◆ **Exercise**: Output the listing exactly as written, apart from its pictures.

◆ **Data for this exercise**:
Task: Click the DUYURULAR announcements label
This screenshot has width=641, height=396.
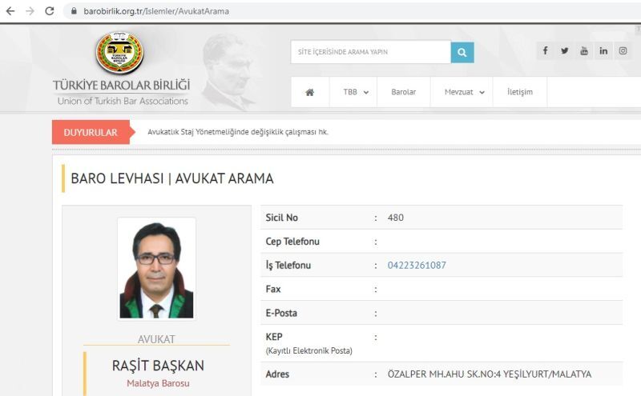Action: [91, 132]
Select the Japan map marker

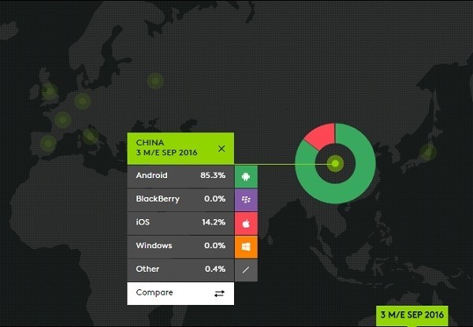click(427, 152)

◆ **Exercise result**:
Task: Click the DUYURULAR announcements label
This screenshot has width=641, height=396.
Action: [91, 132]
Select the Japan map marker

click(427, 152)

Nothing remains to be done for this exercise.